Being an inexpensive artistry did not halt tracing shadow profiles from becoming all the rage in early 1700’s Europe. In France, the aristocracy embraced the amusement. Featured artists would attend extravagant balls and cut out the distinguished profiles of the Lords and Ladies capturing the latest fashions and elaborate wigs. In a strange twist of irony, it was this thrifty art form taken to incredible extremes by the pre-Revolutionary French noblemen and women that would later give the tracing of shades it’s perpetual name.
While the aristocrats were having their profiles cut out and eating like kings, much of Europe was starving. In the 1760s the Finance Minister of Louis XV, Etienne de Silhouette, had crippled the French people with his merciless tax policies. Oblivious to his people’s plight, Etienne was much more interested in his hobby of cutting out paper profiles. He was so despised by the people of France that in protest, the peasants wore only black mimicking his black paper cutouts. The saying went all over France, “We are dressing a la Silhouette. We are shadows, too poor to wear color. We are Silhouettes!”
The name “silhouette” in relation to shades would not be used for another forty years, but the art of profiling in shadow would proliferate. Thankfully the negative connotation did not last. Nor did the plain, unadorned black sketches. Clients wanted novelty and artists needed to stand out from competitors. This soon led to elaborate variations on the simple cut profile. By the 1790s, many profiles were painted – on paper, ivory, plaster, or even glass. Elaborate embellishments became prominent, depicting jewelry, lace collars, and elaborate hairstyles. Bronzing, or the process of adding fine brushes of gold paint to the hair or clothing, became very popular after 1800.
Inevitably prices increased as the materials became more expensive. Yet, the simple truth is that it is the black face which allows the work to be termed a silhouette. Any extra detail on the face would have made it a portrait, not a shade!
While some shades were life-sized, or nearly so, most were very tiny. Placing the shadowy profile of a loved one onto a brooch or necklace required a skill of astounding proportions. Two of those most gifted were Englishmen John Field and John Miers. The plumed woman to the left is one of Miers’s masterpieces. Miers opened a London business in 1788, attained a high level of success and fame including the honor of painting King George III and Queen Charlotte.

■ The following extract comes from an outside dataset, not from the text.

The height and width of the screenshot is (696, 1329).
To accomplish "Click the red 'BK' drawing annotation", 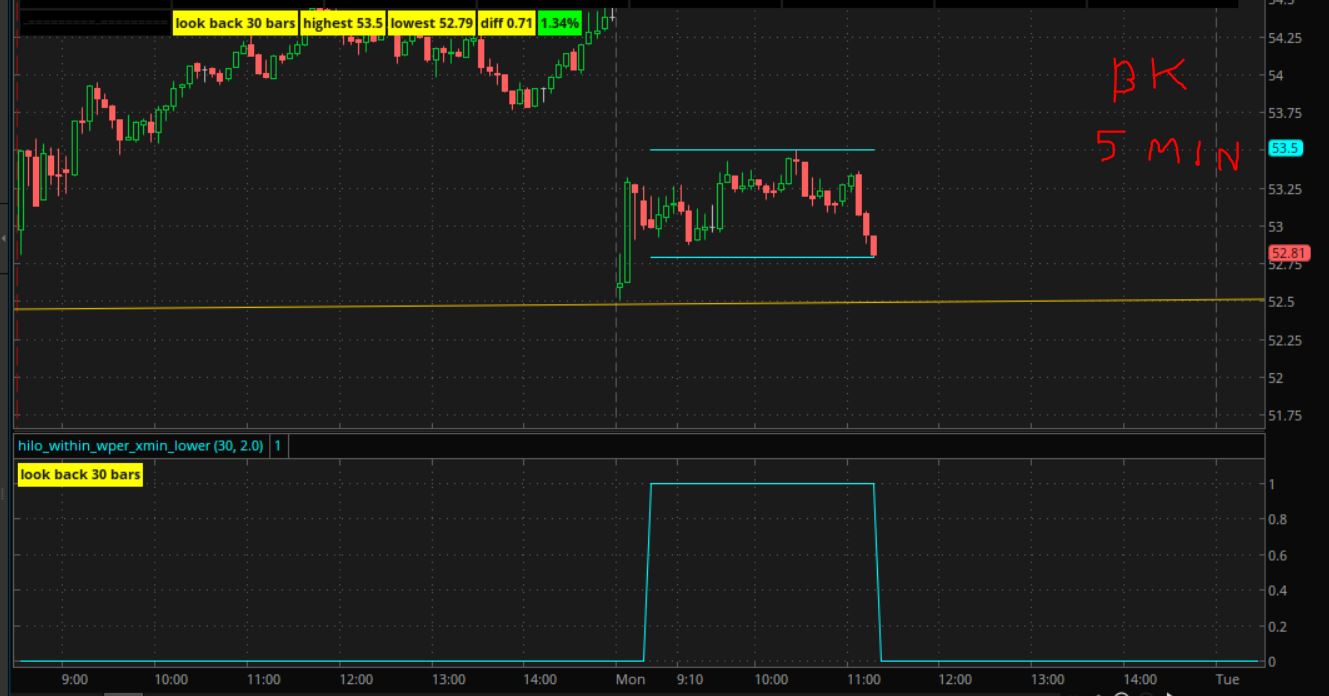I will (1150, 80).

The art of silhouette cutting reached its “golden age” in the 1800s. Many eighteenth-century silhouettists were, in fact, aspiring portrait artists or miniaturists. Some of them turned to creating silhouettes to tide themselves over when business was slack. Others found they developed a name for their work in this genre and quickly developed a market for it. Often unpretentious, they gave their public what they wanted without aspiring to artistic greatness, therefore reflecting with great clarity the pre-occupations and sensibilities of their time.
The most famous silhouettist of the Regency Era was Auguste Edouart. He resisted the fancier flourishes, insisting on the traditional black outline, although his lithographed backgrounds are legendary for their beauty. It was also he who first used the term “silhouette” formally, believing it had a magnificence to elevate the art form. He traveled up and down the English coast plying his artistry and became very wealthy in the process. By the end of his life, it is estimated that he amassed a collection of over 100,000 portraits! Tragically, a shipwreck off the coast of Jersey would lead to the vast bulk of his portfolio being lost at the bottom of the sea, where they presumably still remain. Edouart escaped death but was so grief-stricken at the loss that he never again cut a profile.
With the advent of the camera and the increased availability of reasonably priced paints, silhouette as a unique art form waned. By the 20th century, there were few artisans who maintained the professional attitude, and they were generally found at carnivals and seaside resorts. That is not to say, however, that the craft of silhouette died completely.